Last week the City Council unveiled laws to restrict food-delivery-app offerings like Grubhub, DoorDash and UberEats. But it appears just like the wrong reply.
Last May’s exposé by The Post’s Kevin Dugan and Lisa Fickenscher revealed that Grubhub was charging eating places charges as excessive as $11 for calls that didn’t lead to takeout orders. That led to City Council hearings and now a six-bill “reform” package deal.
The council would restrict app-services’ commissions and impose a price construction. But lawmakers haven’t defined why present rules (and businesses) have been inadequate to take care of the issue.
Councilman Mark Gjonaj (D-Bronx), who chairs the Small Business Committee, explains: Apps “are available in and undermine the enterprise mannequin, and have an effect on whether or not or not [restaurants] keep in enterprise.”
So abuse isn’t the difficulty: It’s the disruption introduced by innovation.
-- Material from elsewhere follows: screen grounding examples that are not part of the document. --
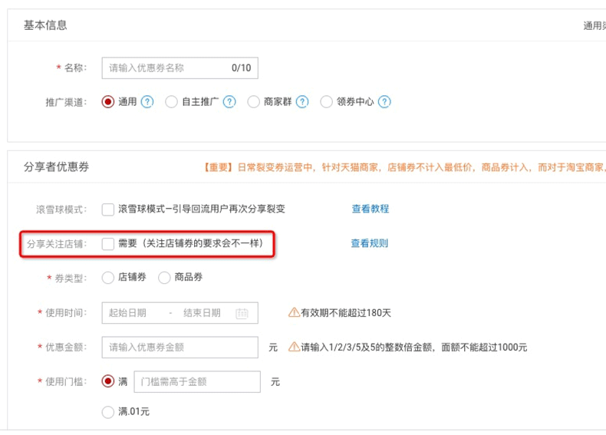Click warning icon beside 有效期不能超过180天
The width and height of the screenshot is (606, 435).
coord(294,313)
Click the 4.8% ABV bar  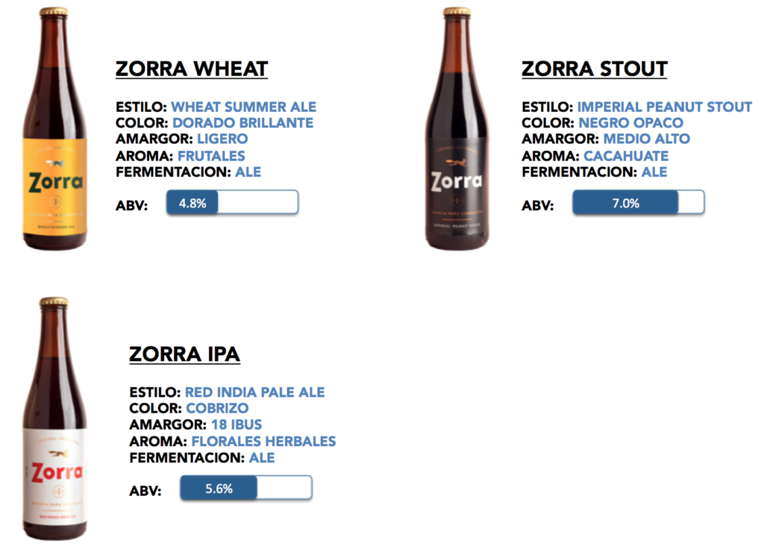point(233,202)
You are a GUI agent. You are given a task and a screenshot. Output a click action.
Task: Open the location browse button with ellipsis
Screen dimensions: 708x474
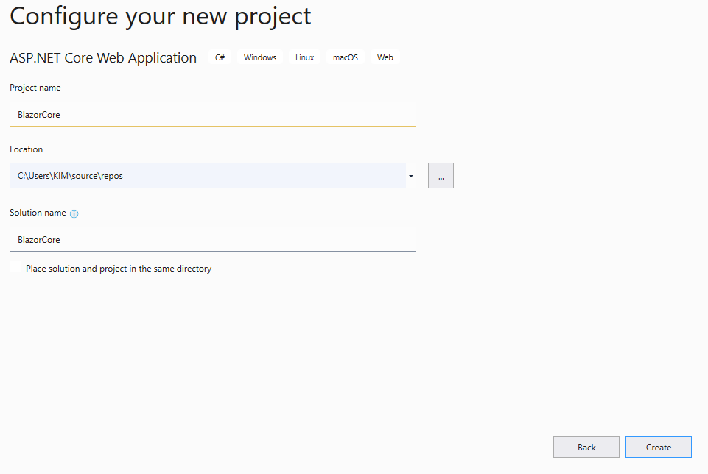441,175
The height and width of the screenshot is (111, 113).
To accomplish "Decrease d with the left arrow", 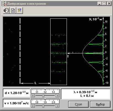I will [33, 96].
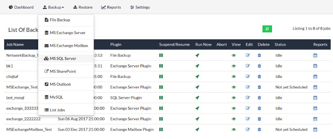Click the green refresh jobs button
This screenshot has height=139, width=333.
(267, 29)
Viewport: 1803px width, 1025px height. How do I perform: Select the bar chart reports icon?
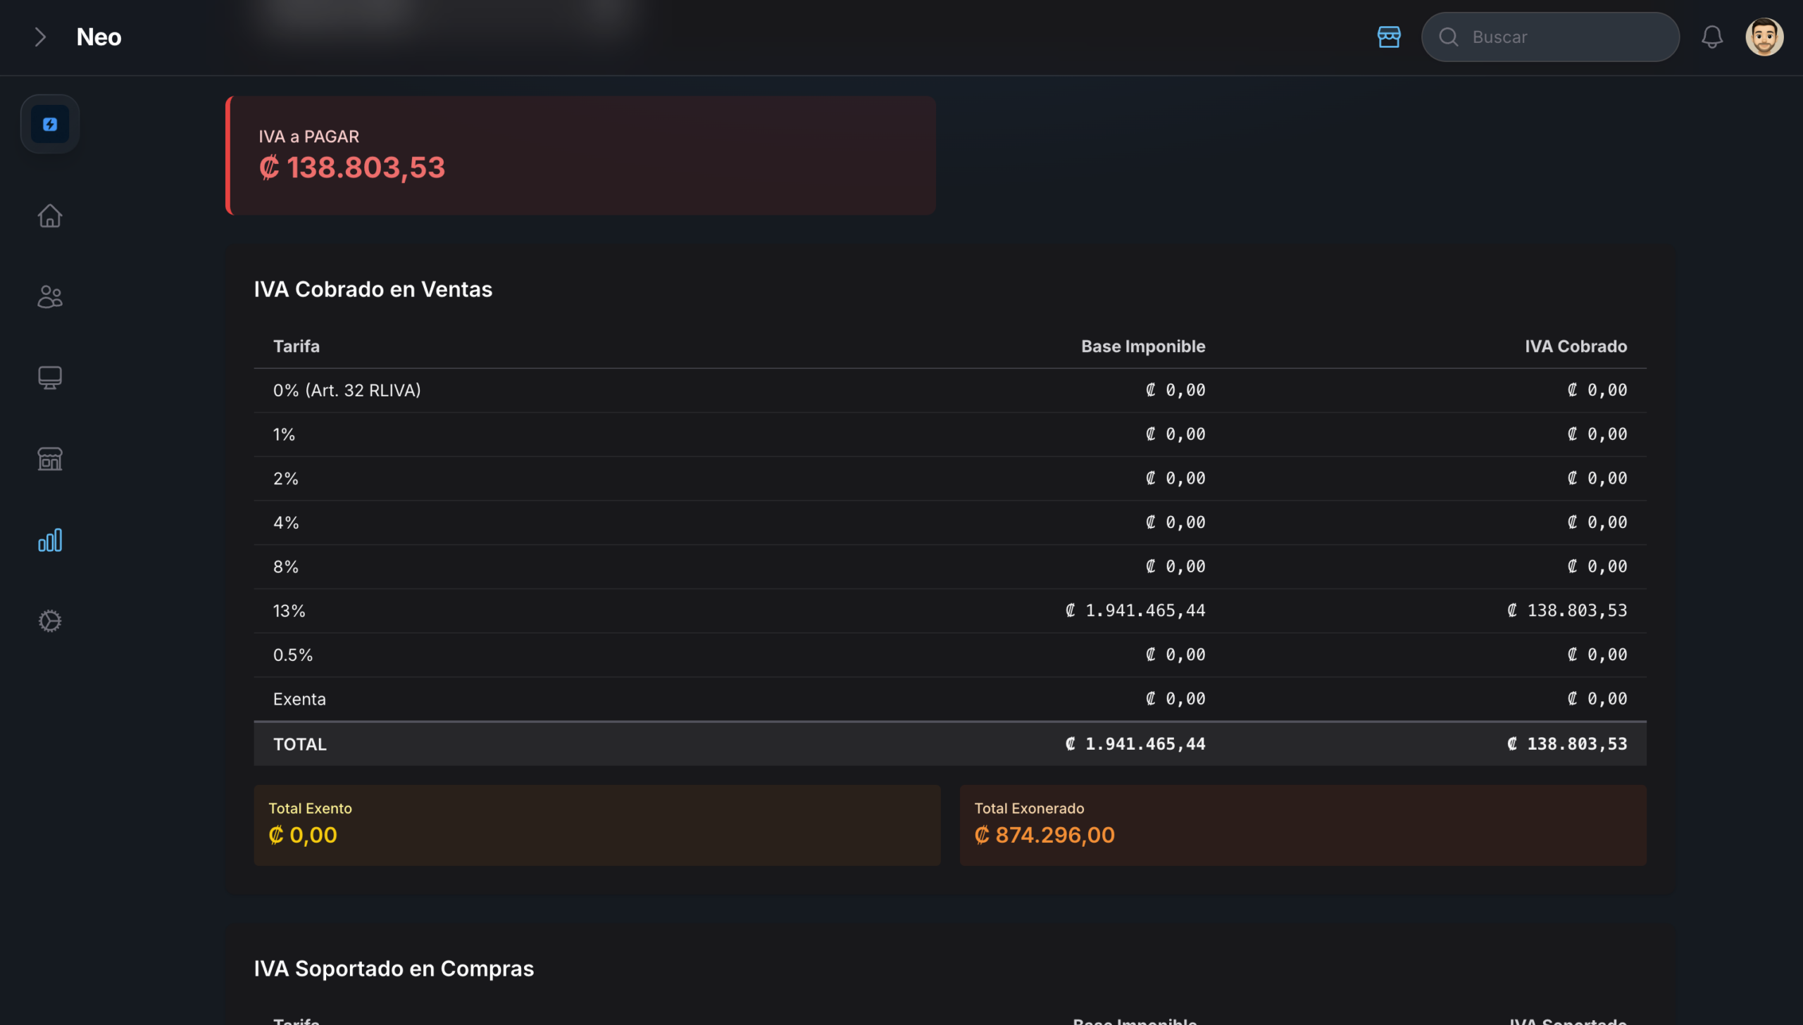click(50, 540)
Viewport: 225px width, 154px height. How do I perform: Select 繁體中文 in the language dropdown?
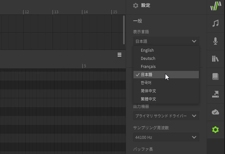[x=148, y=99]
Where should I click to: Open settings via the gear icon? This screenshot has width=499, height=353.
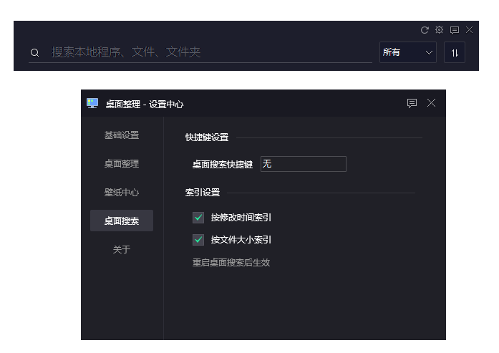(439, 30)
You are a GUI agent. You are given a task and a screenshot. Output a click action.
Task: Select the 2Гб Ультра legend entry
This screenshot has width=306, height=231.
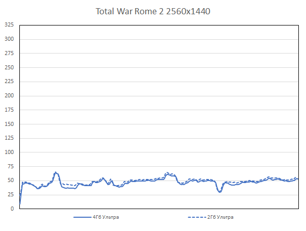(x=220, y=217)
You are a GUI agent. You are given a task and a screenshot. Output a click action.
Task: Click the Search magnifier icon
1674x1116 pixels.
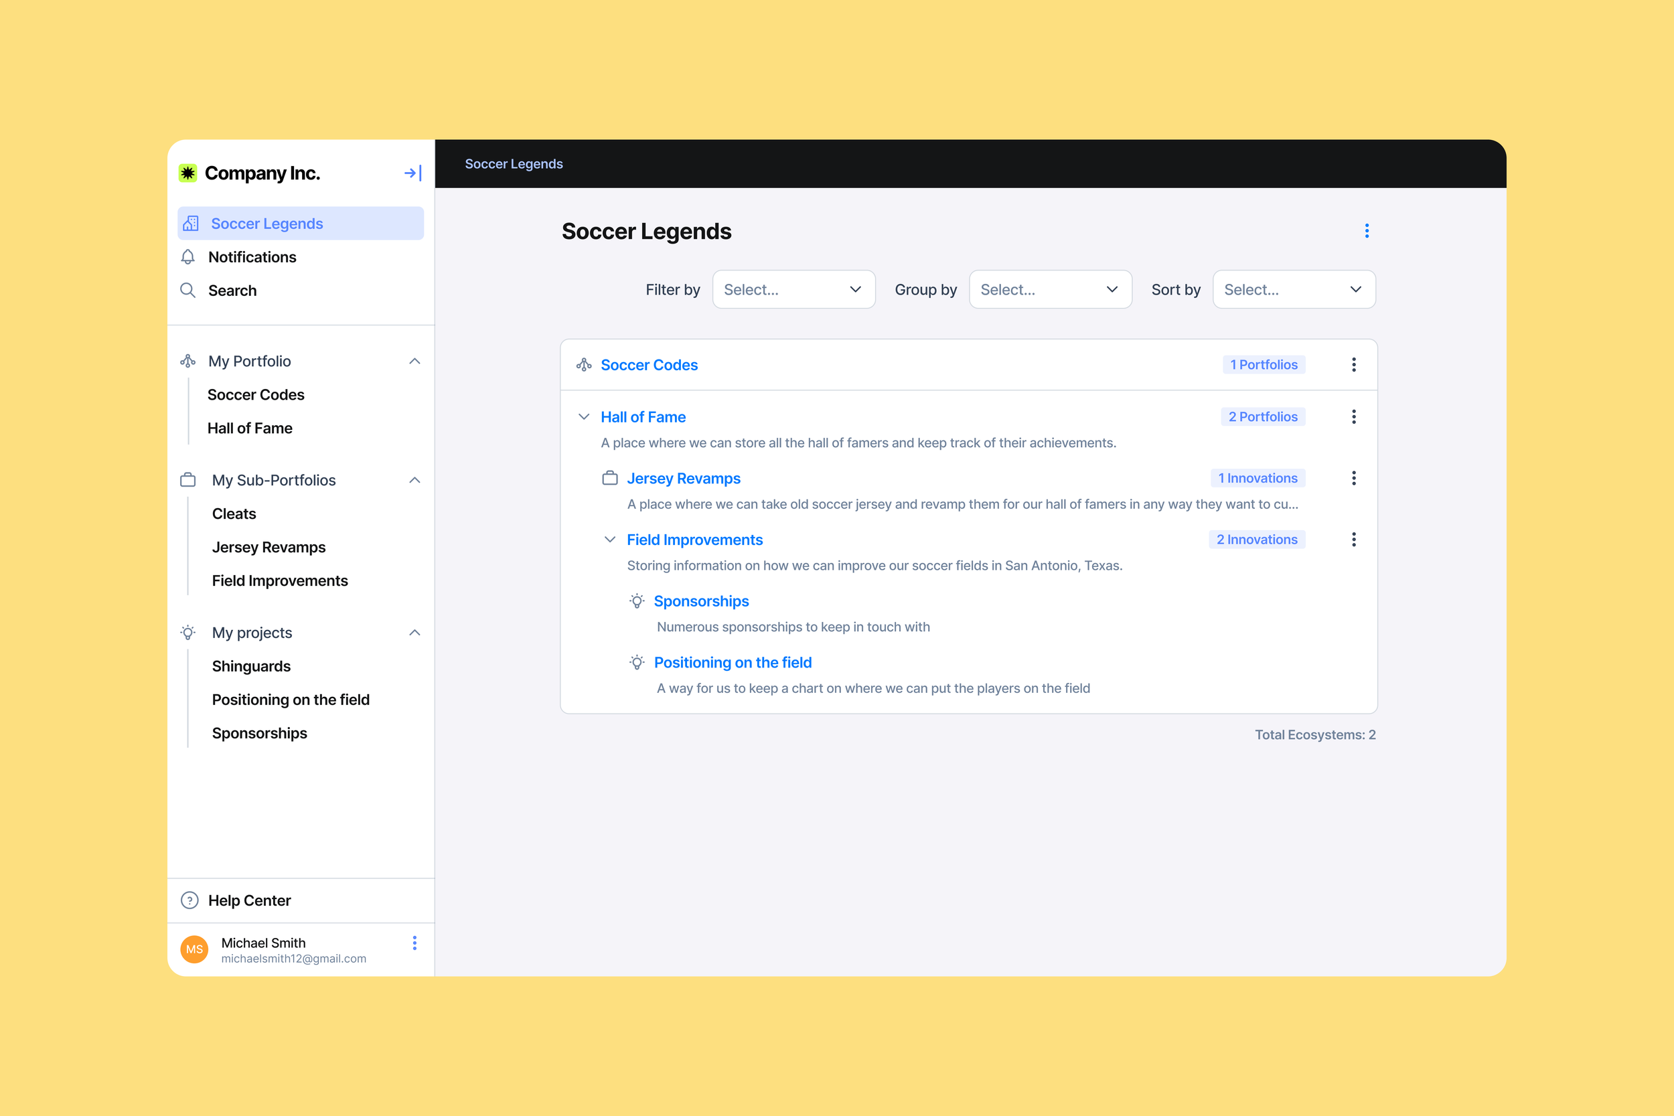188,290
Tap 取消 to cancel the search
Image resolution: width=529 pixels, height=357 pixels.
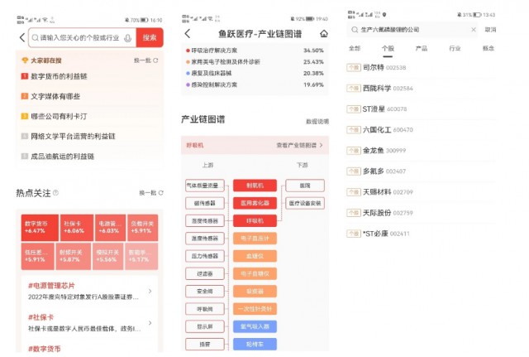(x=490, y=30)
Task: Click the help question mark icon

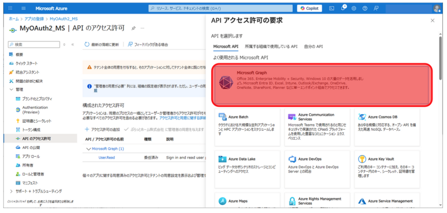Action: point(364,8)
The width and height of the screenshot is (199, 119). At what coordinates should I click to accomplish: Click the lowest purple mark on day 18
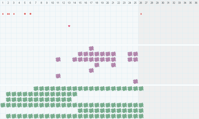(x=97, y=65)
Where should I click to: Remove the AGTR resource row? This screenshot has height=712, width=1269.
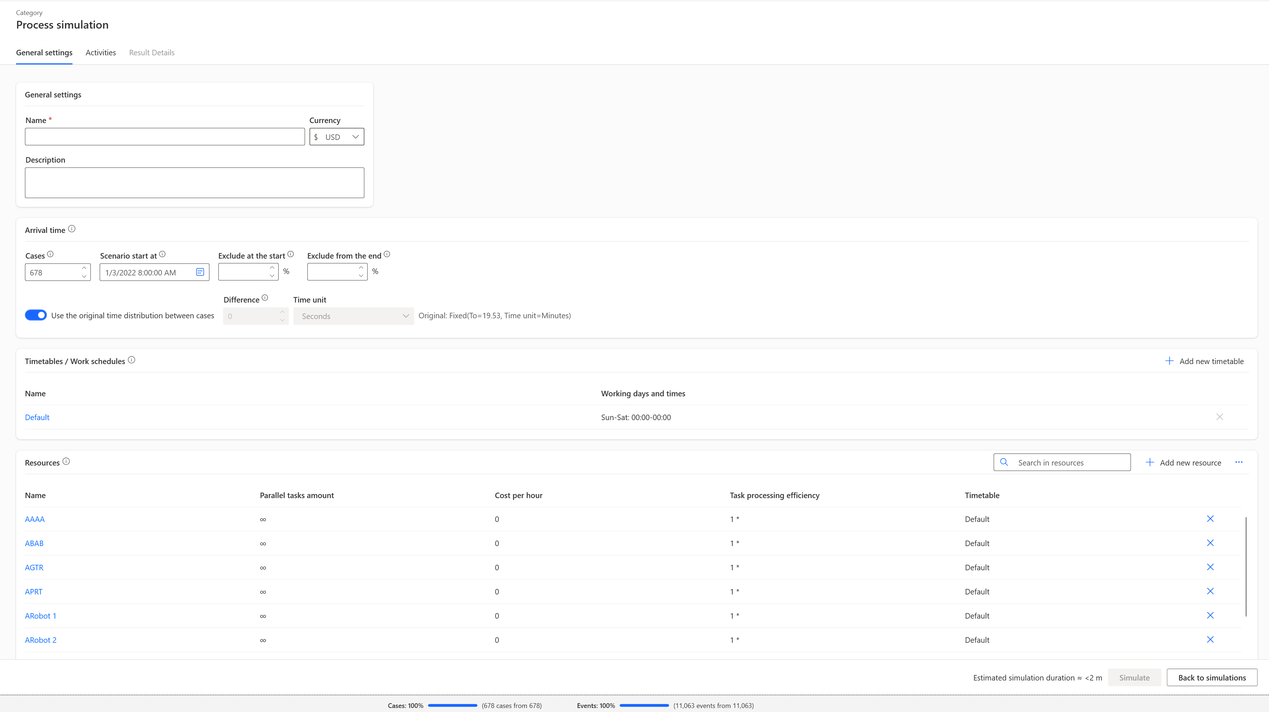[x=1210, y=567]
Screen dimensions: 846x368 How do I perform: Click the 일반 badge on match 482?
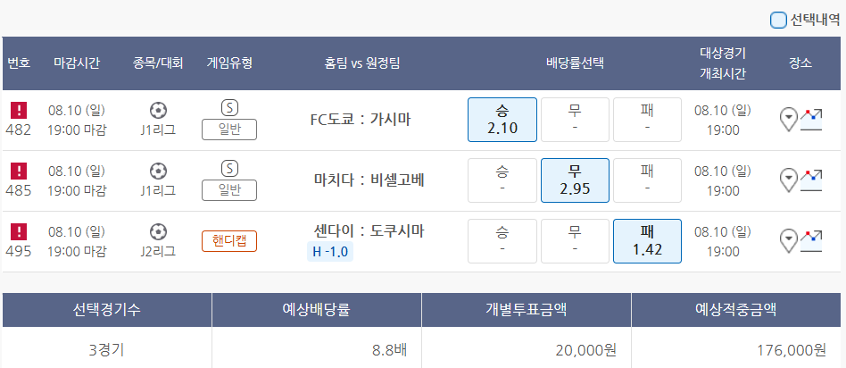coord(229,130)
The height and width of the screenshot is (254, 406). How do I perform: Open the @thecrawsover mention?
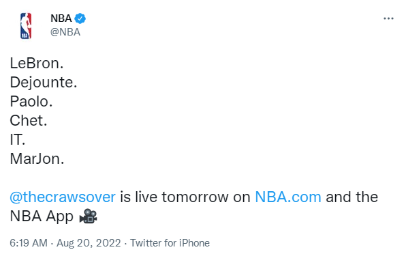click(63, 197)
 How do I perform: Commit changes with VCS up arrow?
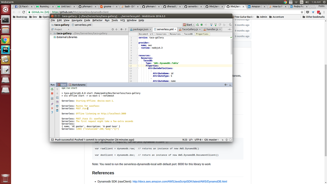coord(215,25)
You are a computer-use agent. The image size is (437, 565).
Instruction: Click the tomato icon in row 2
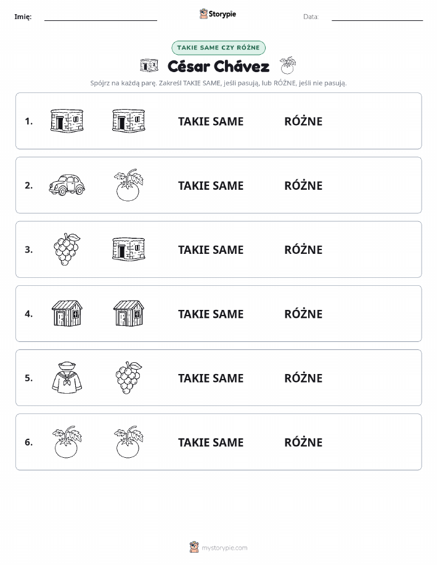coord(129,185)
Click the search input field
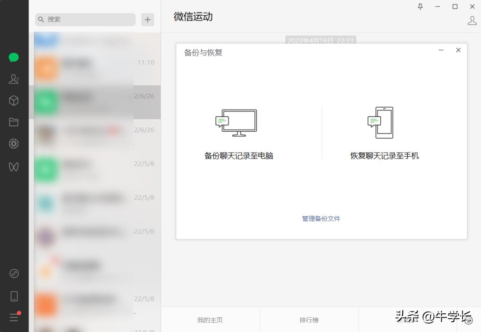 [85, 20]
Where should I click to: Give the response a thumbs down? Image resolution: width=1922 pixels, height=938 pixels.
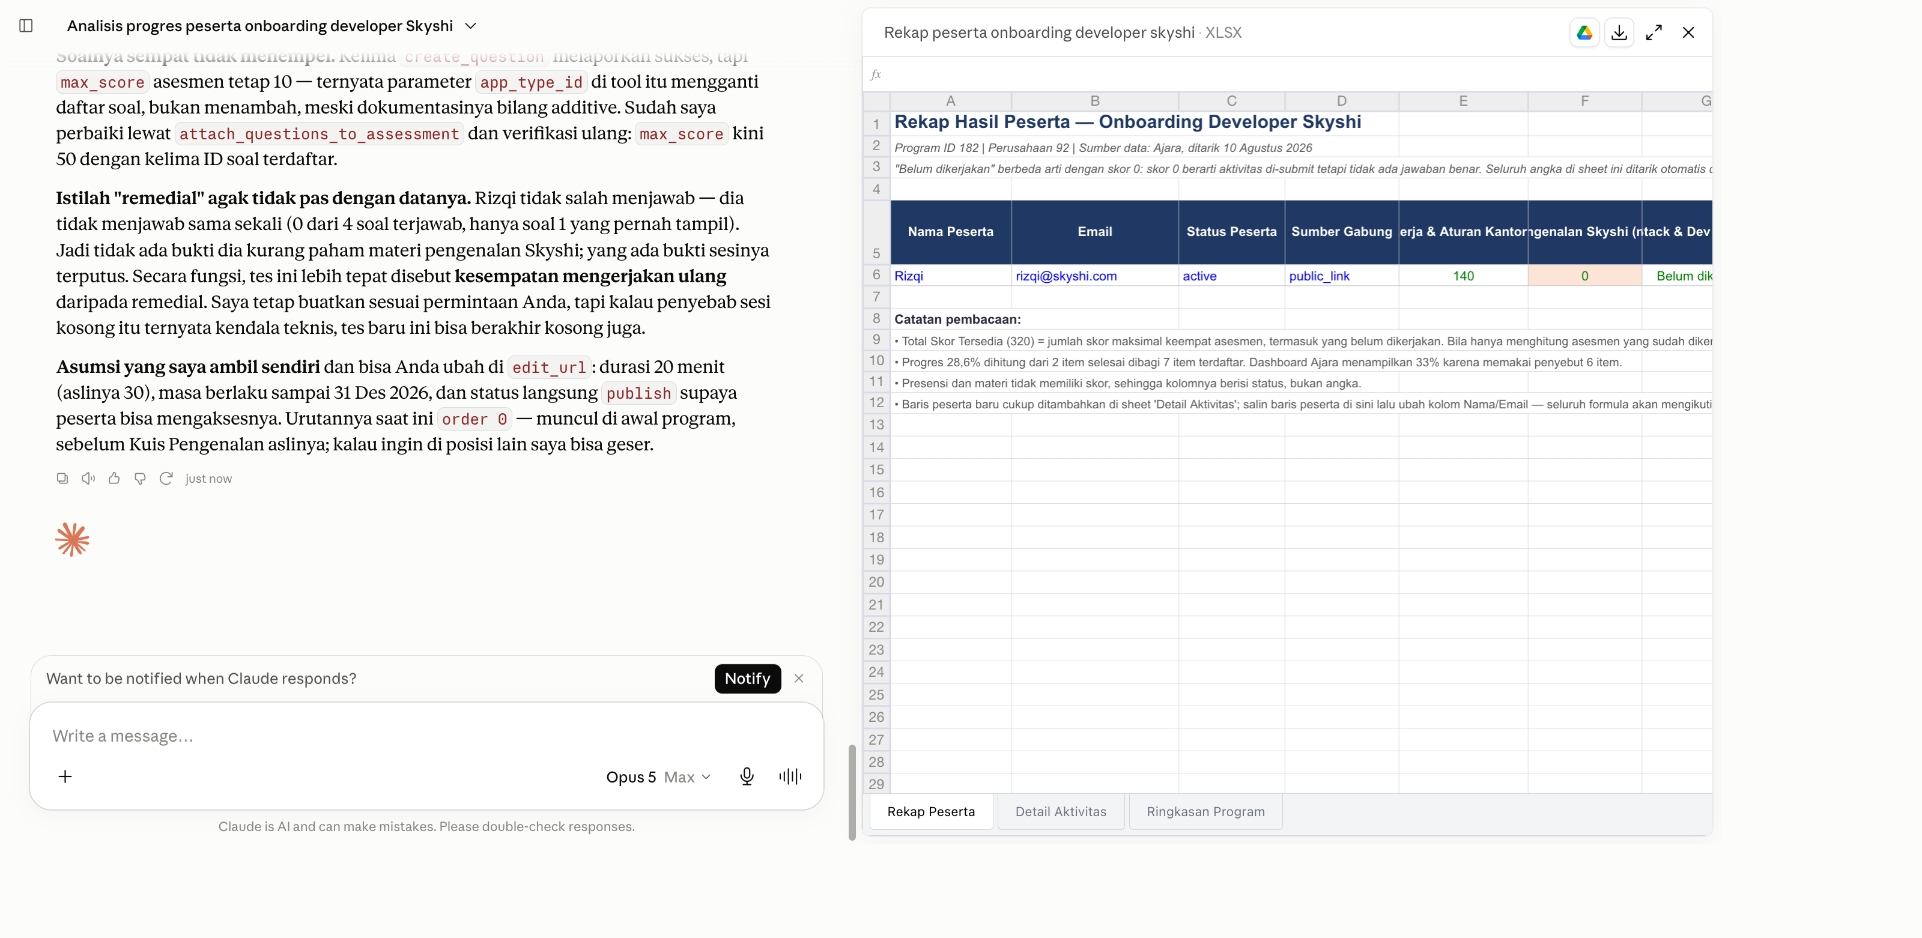click(x=140, y=478)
But what makes the council competent to kind that out?
A Grubhub flack warns, “This invoice will slash enterprise to mom-and-pop eating places and damage customers within the course of.” Anyone is free to not work with app offerings. But plainly most eating places select to take the enterprise, even when they pine for the outdated days.
New York eateries face larger issues, together with necessary paid sick time for workers and a $15 minimal wage. As one among our latest “Save Our City” essays famous, the City Council may make a far larger distinction by requiring economic-impact statements for every proposed new legislation, revealing its price to the companies it hits.
In different phrases: “First, do no hurt.”